Wir werden gegen den Abriss klagen, aber der Ausgang vor Gericht ist ungewiss. Vielleicht gewinnen wir etwas Zeit, aber auch das ist nicht sicher. Letztlich muss die Entscheidung politisch gefällt werden. Daher bitten wir Sie: Fordern Sie jetzt von den Abgeordneten, dass die Regierung verpflichtet wird, alle Abrisstätigkeiten zu unterlassen und auch jegliche weitere Schädigung des Gebäudes und Areals durch vorbereitende Maßnahmen zum Abriss zu unterlassen („Moratorium“). Ein Stopp bis zur Wahl wäre fair – auf sechs Monate kommt es nicht an, nachdem man das SEZ über 20 Jahre hat verkümmern lassen. In jedem Fall muss es eine ernsthafte Diskussion geben, Kosten und Nutzen müssen transparent gemacht und gegeneinander abgewogen werden, im Rahmen von echter Bürgerbeteiligung.
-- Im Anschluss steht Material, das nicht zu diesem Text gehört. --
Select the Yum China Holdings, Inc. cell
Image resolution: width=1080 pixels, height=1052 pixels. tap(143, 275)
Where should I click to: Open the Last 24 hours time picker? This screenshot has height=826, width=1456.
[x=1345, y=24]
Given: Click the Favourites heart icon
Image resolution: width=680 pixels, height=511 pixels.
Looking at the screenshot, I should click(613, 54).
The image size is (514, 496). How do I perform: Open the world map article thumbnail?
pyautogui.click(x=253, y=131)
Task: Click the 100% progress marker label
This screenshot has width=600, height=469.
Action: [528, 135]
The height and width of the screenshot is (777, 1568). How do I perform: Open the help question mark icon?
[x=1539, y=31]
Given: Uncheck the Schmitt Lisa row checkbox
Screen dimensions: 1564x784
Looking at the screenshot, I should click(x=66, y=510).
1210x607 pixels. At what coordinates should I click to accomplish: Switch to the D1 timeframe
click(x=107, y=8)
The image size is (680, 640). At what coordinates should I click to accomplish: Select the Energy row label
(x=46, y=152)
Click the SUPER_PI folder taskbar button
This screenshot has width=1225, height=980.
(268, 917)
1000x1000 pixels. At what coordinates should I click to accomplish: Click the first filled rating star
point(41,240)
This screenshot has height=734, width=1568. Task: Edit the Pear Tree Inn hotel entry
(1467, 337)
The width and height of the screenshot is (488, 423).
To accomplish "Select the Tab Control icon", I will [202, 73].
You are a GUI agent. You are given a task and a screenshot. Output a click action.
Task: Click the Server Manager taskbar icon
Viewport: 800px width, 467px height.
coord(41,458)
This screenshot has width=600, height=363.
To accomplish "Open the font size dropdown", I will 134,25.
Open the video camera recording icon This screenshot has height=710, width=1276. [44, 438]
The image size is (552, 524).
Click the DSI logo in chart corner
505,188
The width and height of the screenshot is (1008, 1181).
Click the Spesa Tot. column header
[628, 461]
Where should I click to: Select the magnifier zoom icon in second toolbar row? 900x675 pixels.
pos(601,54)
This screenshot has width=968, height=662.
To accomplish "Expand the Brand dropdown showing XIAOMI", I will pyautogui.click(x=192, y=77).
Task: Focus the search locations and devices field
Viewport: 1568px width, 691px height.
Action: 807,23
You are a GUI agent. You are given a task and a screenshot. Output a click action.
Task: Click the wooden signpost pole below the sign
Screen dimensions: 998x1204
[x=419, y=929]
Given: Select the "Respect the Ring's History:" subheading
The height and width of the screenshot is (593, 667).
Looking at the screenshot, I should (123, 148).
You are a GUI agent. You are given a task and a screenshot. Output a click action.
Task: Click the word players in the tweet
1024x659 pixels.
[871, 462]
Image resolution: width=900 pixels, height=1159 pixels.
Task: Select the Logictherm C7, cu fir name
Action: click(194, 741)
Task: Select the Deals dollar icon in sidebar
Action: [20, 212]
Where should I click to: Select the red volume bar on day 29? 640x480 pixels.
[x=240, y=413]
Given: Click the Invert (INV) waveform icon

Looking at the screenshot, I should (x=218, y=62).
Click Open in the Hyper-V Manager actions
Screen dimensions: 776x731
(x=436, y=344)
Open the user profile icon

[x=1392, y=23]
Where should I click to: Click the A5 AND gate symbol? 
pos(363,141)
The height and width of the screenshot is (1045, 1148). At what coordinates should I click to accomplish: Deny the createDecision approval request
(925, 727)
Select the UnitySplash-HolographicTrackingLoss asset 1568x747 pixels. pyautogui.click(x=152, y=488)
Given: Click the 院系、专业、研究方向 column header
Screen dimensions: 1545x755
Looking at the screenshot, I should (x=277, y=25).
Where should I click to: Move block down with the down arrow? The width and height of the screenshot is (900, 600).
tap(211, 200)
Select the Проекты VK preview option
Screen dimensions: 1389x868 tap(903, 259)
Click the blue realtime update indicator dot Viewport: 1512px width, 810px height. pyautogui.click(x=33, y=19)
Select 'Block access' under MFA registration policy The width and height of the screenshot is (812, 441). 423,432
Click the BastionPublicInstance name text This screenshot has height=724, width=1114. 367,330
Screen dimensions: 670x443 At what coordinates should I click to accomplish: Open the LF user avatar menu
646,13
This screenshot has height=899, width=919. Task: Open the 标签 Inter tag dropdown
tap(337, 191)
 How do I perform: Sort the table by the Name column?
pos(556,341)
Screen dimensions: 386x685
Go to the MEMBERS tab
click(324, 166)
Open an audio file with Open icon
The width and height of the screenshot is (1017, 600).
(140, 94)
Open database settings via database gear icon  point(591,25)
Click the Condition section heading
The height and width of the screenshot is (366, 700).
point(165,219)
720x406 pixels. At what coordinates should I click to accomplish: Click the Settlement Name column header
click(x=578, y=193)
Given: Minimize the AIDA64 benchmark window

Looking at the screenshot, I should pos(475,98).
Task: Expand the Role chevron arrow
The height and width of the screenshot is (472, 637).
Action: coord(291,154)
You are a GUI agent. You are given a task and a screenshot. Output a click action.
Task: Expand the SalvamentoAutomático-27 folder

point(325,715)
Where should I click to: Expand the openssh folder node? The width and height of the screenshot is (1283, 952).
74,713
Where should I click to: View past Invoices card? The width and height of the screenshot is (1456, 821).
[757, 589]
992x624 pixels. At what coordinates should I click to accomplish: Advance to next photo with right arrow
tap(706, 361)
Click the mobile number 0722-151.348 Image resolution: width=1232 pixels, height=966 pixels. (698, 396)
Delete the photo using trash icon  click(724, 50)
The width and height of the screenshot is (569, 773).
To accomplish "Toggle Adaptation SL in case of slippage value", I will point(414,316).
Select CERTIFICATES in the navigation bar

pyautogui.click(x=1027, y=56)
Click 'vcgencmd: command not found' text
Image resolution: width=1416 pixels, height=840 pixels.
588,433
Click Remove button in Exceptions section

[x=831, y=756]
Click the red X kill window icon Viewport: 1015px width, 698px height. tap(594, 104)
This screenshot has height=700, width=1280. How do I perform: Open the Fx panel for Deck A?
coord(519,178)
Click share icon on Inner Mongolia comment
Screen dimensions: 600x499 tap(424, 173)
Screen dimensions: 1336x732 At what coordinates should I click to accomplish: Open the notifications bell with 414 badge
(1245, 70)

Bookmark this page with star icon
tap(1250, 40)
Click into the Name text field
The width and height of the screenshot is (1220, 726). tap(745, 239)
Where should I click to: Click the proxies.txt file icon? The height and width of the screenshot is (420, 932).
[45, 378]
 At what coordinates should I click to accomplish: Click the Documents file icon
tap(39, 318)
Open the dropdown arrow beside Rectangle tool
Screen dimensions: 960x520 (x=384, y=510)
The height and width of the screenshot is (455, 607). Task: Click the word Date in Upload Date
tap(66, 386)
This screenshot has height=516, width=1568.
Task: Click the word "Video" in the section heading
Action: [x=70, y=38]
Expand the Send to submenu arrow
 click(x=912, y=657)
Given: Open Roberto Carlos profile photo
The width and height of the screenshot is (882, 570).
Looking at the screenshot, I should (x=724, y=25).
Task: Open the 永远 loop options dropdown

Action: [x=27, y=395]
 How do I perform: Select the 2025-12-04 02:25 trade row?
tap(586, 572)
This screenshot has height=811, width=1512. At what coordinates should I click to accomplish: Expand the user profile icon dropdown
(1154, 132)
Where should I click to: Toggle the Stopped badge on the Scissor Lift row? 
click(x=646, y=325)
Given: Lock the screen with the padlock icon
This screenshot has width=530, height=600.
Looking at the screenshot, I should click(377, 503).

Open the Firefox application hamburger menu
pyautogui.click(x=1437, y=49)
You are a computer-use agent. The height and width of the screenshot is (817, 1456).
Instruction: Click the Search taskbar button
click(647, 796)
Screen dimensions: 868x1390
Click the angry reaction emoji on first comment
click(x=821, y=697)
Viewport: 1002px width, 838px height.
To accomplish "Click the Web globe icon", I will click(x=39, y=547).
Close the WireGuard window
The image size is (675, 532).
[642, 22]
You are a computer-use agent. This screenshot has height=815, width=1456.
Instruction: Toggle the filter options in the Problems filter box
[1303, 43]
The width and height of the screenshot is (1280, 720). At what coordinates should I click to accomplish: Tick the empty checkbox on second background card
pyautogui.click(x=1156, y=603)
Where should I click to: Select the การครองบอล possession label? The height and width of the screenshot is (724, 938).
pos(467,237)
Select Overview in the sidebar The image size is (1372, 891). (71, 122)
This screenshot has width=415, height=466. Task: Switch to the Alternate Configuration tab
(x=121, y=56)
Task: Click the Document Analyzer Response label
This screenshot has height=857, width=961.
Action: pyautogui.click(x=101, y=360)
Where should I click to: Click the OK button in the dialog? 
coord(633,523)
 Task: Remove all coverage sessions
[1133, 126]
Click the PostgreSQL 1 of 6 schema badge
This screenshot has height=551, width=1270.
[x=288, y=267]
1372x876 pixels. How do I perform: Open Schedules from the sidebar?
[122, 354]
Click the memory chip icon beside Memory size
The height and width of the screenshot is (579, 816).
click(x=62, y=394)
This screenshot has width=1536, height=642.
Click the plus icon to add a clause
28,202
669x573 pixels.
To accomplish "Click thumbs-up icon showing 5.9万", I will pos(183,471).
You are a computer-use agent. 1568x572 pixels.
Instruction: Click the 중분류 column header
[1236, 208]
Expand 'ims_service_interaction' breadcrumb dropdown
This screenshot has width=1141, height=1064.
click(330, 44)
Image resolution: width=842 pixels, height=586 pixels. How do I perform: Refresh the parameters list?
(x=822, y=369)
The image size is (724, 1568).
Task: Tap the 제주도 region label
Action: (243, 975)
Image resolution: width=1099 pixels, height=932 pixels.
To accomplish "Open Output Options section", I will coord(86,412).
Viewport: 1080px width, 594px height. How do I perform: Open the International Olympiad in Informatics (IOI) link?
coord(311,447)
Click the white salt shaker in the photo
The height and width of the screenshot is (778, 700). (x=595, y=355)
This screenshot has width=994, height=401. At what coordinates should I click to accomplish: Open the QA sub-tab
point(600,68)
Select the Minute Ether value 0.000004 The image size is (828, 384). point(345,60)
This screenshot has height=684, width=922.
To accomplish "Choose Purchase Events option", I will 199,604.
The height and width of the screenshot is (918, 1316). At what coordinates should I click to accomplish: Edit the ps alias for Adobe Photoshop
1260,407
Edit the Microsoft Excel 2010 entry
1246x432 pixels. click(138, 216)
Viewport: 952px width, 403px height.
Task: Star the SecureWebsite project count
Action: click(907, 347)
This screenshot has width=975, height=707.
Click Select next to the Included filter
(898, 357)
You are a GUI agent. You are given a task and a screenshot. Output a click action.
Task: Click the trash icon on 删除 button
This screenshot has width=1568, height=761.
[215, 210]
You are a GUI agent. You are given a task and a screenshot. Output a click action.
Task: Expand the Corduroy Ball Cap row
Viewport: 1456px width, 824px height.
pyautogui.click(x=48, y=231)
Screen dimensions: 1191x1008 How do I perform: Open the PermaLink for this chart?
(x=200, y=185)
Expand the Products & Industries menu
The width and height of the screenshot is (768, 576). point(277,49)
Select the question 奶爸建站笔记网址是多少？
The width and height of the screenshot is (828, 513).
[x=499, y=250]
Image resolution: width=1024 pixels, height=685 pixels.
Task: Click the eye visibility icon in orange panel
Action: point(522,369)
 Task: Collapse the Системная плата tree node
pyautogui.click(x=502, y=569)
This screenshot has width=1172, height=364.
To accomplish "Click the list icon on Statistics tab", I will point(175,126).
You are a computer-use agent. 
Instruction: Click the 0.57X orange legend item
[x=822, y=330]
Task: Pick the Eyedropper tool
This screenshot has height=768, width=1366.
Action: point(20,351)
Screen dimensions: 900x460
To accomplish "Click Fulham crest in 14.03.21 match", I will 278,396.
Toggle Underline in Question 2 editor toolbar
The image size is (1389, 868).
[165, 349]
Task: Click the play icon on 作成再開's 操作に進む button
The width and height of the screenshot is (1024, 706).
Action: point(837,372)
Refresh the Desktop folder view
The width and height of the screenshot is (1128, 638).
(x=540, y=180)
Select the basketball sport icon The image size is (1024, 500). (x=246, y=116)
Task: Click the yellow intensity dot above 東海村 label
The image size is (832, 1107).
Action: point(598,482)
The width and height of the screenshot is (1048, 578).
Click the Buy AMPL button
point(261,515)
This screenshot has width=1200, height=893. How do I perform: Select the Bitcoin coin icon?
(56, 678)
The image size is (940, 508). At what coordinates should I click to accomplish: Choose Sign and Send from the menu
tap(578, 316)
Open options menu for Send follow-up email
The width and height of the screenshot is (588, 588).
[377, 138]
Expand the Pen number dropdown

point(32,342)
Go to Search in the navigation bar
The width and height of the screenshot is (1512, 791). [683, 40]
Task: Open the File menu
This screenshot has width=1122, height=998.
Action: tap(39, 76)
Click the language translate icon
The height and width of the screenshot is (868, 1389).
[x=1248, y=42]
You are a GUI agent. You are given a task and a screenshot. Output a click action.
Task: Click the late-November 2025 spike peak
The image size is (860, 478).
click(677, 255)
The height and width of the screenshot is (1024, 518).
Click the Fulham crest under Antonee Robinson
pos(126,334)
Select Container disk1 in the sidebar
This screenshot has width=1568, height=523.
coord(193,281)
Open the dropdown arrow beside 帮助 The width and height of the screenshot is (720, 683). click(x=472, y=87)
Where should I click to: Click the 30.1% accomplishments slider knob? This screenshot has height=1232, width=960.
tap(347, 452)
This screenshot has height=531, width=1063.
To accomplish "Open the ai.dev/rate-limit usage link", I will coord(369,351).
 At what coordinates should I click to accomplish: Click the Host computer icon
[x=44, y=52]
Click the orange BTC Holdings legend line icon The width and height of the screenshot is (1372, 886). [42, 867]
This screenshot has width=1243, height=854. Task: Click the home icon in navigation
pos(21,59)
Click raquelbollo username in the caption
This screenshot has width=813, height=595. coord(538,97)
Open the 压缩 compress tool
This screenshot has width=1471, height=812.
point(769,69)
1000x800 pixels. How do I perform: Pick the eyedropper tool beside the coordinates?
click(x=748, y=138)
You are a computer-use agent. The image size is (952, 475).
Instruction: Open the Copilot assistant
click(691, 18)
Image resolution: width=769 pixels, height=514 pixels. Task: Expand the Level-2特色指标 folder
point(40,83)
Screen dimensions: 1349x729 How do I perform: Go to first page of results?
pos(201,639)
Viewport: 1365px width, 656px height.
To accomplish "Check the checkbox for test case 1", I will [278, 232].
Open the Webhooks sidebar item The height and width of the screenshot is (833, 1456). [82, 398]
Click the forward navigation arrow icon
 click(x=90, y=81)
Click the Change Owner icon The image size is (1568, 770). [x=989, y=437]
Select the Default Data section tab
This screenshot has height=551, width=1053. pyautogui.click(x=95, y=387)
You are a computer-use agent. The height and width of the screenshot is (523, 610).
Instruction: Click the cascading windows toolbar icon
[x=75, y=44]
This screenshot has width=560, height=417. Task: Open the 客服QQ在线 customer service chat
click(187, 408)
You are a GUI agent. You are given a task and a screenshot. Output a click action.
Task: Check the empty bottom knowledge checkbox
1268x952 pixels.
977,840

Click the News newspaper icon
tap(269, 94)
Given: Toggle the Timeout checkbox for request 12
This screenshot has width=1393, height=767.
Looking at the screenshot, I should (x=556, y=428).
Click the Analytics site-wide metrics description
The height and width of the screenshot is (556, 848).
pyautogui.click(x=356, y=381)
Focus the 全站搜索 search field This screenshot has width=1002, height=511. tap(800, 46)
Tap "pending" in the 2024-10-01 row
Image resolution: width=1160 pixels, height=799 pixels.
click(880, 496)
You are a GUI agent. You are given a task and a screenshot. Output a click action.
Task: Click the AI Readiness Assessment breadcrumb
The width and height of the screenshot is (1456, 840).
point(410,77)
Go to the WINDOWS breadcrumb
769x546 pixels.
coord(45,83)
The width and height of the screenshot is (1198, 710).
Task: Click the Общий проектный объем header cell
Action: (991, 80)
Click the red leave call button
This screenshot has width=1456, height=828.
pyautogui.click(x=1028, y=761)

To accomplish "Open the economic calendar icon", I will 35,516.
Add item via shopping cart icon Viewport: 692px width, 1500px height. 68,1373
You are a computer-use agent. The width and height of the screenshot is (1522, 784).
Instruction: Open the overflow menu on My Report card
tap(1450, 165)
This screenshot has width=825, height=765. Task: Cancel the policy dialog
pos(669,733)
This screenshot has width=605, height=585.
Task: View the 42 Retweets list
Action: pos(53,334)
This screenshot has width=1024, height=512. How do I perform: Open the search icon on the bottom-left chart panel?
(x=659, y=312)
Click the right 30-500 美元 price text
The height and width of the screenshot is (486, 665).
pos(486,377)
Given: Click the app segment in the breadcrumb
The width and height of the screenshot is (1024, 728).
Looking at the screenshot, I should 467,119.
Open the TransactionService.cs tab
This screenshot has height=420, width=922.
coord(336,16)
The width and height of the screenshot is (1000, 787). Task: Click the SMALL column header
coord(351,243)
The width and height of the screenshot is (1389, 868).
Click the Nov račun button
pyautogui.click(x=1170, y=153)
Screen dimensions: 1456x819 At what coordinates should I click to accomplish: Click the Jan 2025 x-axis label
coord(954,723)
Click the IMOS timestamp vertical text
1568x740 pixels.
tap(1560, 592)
So können Sie aktiv werden:
Schreiben Sie Abgeordneten unter dem Betreff „Moratorium für das SEZ“ eine E-Mail und fordern Sie, den Start des Abrisses am 2. März auszusetzen. Unten finden Sie eine Liste mit Adressen und inhaltliche Anregungen. Alternativ oder zusätzlich können Sie diese Plattform nutzen: www.abgeordnetenwatch.de/berlin/abgeordnete. Der Vorteil dort: Frage und Antwort sind öffentlich sichtbar. Wichtig ist jedoch, dass die Fragen individuell gestellt werden. Das bedeutet, eine Frage an maximal drei Abgeordnete, die diese Frage nicht schon von anderen gestellt bekommen haben.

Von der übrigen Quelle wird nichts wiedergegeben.